Following up, Ms. Pooja and Ms. Purna explained the seven-step problem-solving approach in detail. They presented a clip from the movie ‘Money Ball’ to explain what a problem means. They also emphasized how important it is to understand the problem before hustling toward the solution. They highlighted how structured, creative, and fact-based problem-solving approaches are effective ways for decision-making.

They also presented the common problem-solving method which included methods like Hypothesis Led, Domain IP led, Advanced Analytics, Design Thinking, and Engineering. They presented a deep explanation of the hypothesis that led to seven steps of problem-solving.
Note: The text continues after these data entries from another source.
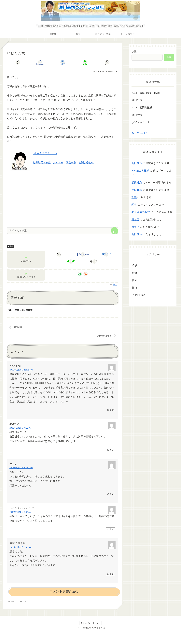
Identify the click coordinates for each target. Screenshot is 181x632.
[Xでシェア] (25, 62)
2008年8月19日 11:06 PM (21, 370)
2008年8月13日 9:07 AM (20, 512)
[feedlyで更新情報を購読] (80, 274)
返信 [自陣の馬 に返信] (110, 574)
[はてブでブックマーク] (62, 62)
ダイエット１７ (141, 122)
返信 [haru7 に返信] (110, 450)
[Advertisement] (62, 198)
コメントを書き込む (63, 591)
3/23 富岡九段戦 (142, 107)
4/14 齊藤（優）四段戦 (146, 92)
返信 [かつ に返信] (110, 410)
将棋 (10, 246)
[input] (62, 230)
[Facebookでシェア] (44, 62)
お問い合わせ (86, 162)
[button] (100, 62)
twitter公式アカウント (45, 153)
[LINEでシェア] (81, 62)
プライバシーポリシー (90, 623)
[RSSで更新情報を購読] (85, 274)
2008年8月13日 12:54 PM (21, 468)
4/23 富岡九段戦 (141, 212)
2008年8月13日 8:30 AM (20, 547)
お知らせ (58, 162)
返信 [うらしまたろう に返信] (110, 530)
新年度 (135, 219)
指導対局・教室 (42, 162)
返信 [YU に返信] (110, 494)
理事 (134, 197)
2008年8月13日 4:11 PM (20, 428)
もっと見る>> (139, 133)
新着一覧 (71, 162)
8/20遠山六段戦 (140, 170)
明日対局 (137, 100)
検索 (134, 51)
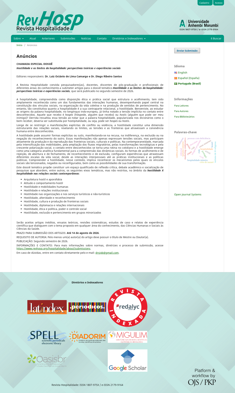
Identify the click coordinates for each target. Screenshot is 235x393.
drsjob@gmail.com (107, 252)
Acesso (219, 2)
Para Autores (181, 111)
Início (19, 45)
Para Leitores (181, 105)
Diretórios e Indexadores (128, 38)
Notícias (86, 38)
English (182, 72)
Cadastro (204, 2)
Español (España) (188, 78)
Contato (101, 38)
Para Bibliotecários (184, 116)
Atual (33, 38)
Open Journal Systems (187, 194)
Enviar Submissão (187, 50)
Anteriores (48, 38)
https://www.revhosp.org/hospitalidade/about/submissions (53, 248)
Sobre (17, 38)
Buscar (216, 38)
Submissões (68, 38)
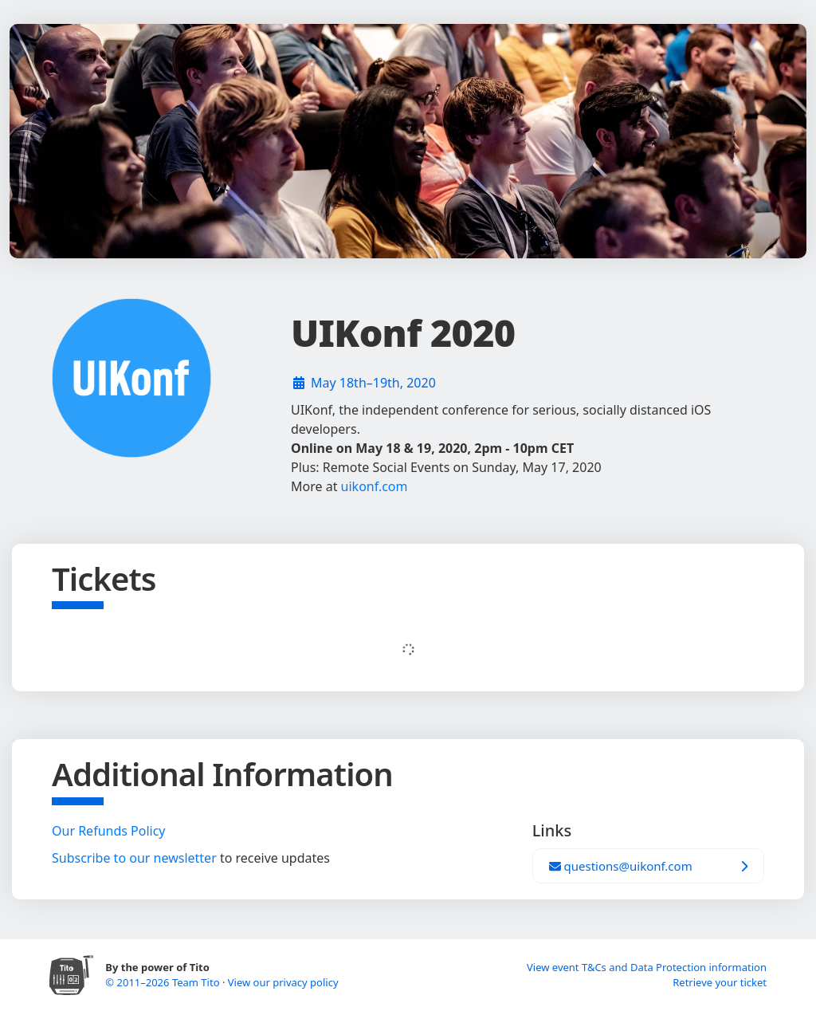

7 Steps for McKinsey’s Way of Problem-Solving

  1. Define the problem (Problem definition)
  2. Break the problem into issues (Structuring)
  3. Conduct Analysis and identify the solution (Prioritizing)
  4. Eliminate all non-key issues (Issue analysis)
  5. Pull together finding and build segments (Analysis)
  6. Create Execute plan (Synthesis)
  7. Providing Recommendations

The speakers then provided deep insights into mentioned steps. They explained how to ask SMART to understand the problem, how to use the MECE approach to structure the problem, how to use issue analysis using the 80/20 rule to eliminate the non-essential issue, how to prioritize key attributes by using Priority Matrix, how the synthesis is different from summary and how to build idea pyramid to provide an effective recommendation.

After explaining the seven steps the speakers discussed a live case study on the service operation and explained how effectively one can use these steps to solve a problem effectively.

In the end, Mr. Ashray and Mr. Arun discussed the case on Product Development and kept forward expert insight on how they solve problems using these steps. They discussed four important lenses in product development which include Customer Insight, Design Insight, Modularity, and Platform and supply insight over which the product development problem is seen. They also explained how competitive benchmarking is done, and how data is collected and visualized through the different tools to solve the problem.

To summarise, the workshop was indeed very engaging. The audience was thrilled to see problem-solving approaches through a unique industrial perspective, live case studies, and an interactive Q&A session.